Health professionals involved in direct patient care, for instance, are at greater risk for both contracting and spreading certain diseases. This was illustrated all too clearly with the 2003 SARS outbreak that was traced to a Hong Kong hotel where an infected physician from China stayed.
"In that case, the index patient was a physician who had contracted the infection from a patient in China, and then traveled to a hotel that brought him into contact with many other travelers," said Lloyd-Smith. "He infected at least 10 people from six different countries, but what exactly made him so infectious is unknown."

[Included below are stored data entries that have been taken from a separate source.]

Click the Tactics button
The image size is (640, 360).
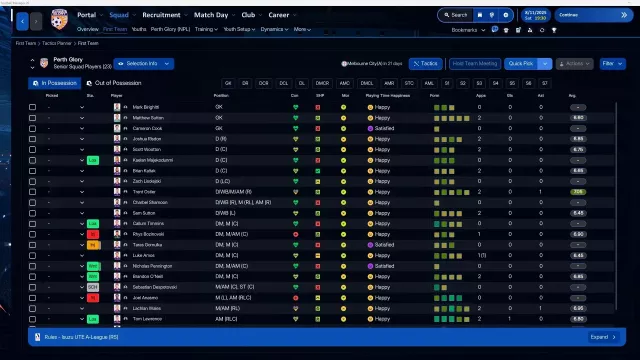click(x=425, y=64)
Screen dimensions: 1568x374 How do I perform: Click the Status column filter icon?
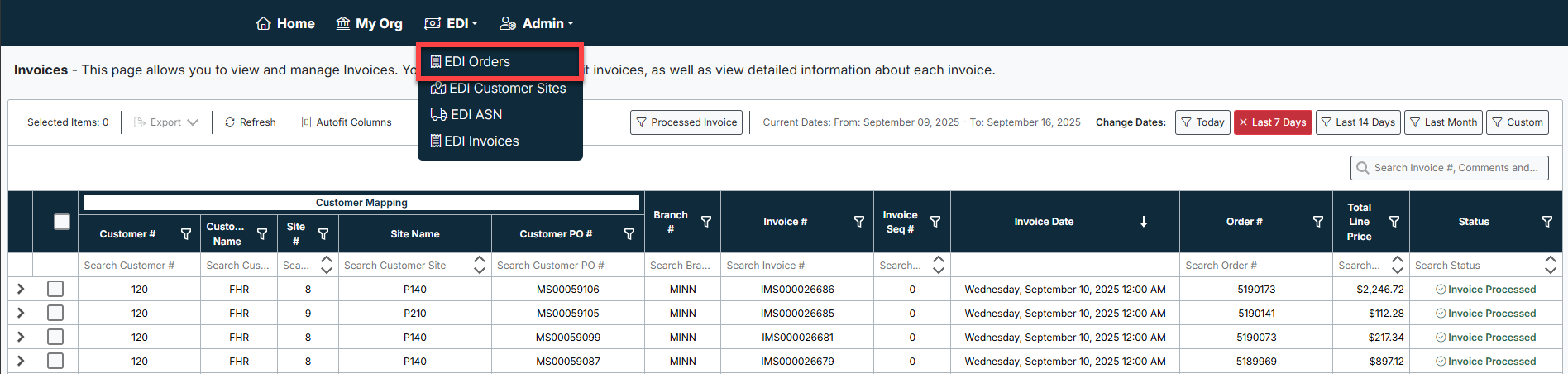point(1547,222)
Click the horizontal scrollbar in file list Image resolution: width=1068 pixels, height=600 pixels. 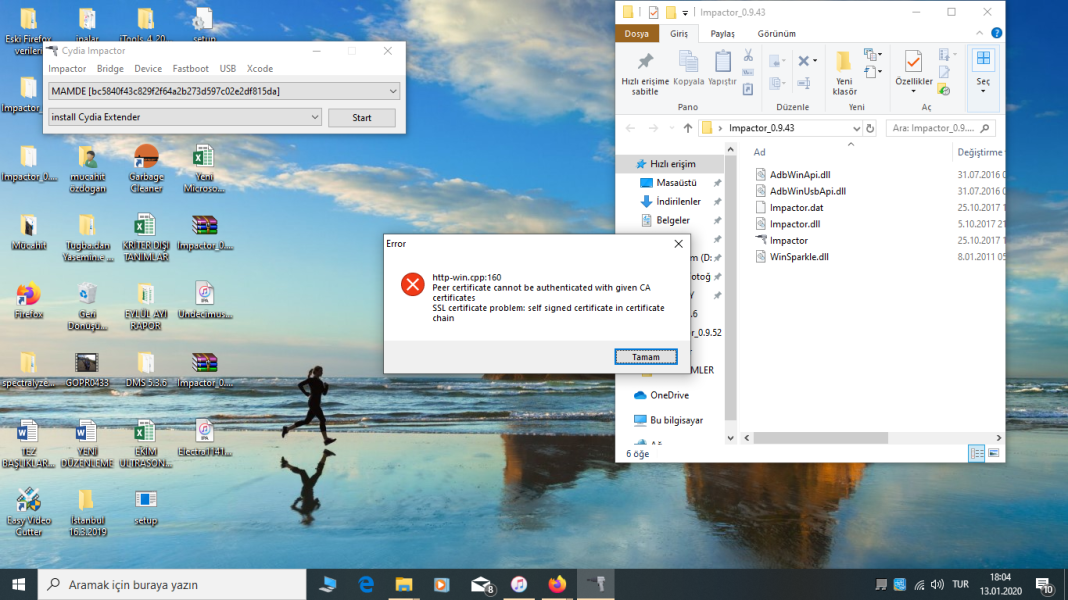[x=820, y=438]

In addition to occupation, people with compromised immune systems or who have concurrent infections - particularly ones that make a person cough or sneeze - may help transmit diseases more readily. Another common theme involves patients who are misdiagnosed or who do not seek treatment, so they go on infecting others for a longer time.
Methods used to treat an infected patient can also create a superspreading event. With the example of SARS, procedures such as inserting airway tubes or administering medication in vapor form through a nebulizer may have inadvertently helped the disease to spread by aerosolizing the virus.
"The factors that make an individual a superspreader are going to vary from one disease to another, and may have both genetic and behavioral components," said Getz. "Behavioral components can be quite obvious, such as promiscuity in the case of sexually transmitted diseases, while genetic components are more subtle and could relate, for example, to the morphology of an infected person's respiratory tract in the spread of the common cold or influenza."
Prior models of epidemics had assumed a steady rate of growth averaged across a population, precisely because individual differences had been difficult to measure. To help resolve this, the researchers developed statistical methods that take into account variations in infectious histories of individuals, properties of the pathogen and environmental circumstances.
They analyzed outbreak data from eight infectious diseases, ranging from SARS and smallpox to measles and pneumonic plague. The outbreaks they analyzed all occurred within the past 60 years. Instead of looking at the population curve, the researchers worked with data at the individual level to obtain a more detailed view of the infection's progress.
They noticed "asymmetrical" infection patterns in which the majority of infected people do not go on to infect anyone else, and the disease often dies out on its own without signaling public health surveillance systems.
"For diseases like SARS, major outbreaks occur when the disease hits the jackpot by infecting a superspreader," said Lloyd-Smith. "A superspreader could go on to infect 10, 20 or even more people if the conditions are right. In one extraordinary case, a sailor transmitted measles to about 250 other people in Greenland."
The researchers say the study, which quantifies what many health professionals have suspected, has implications for emerging disease surveillance and control.
"During the start of an epidemic, public health agencies need to pay the same attention to estimating the proportion of patients that are not transmitting the disease as they do to counting the cases of those that transmit to many," said Getz. "This will facilitate early identification of factors associated with superspreaders with the efforts focused on eliminating superspreading events."
"This study shows that public health agencies need surge capacity," Lloyd-Smith added. "They need to be equipped to ramp up their services quickly for times when a rapid flare-up occurs."
Other co-authors of the paper are Sebastian Schreiber, associate professor of mathematics at the College of William and Mary in Virginia; and P. Ekkehard Kopp, professor of mathematics at the University of Hull in Great Britain.
This research was supported by the National Institutes of Health, the James S. McDonnell Foundation, the National Science Foundation and the South African Centre for Epidemiological Modelling and Analysis.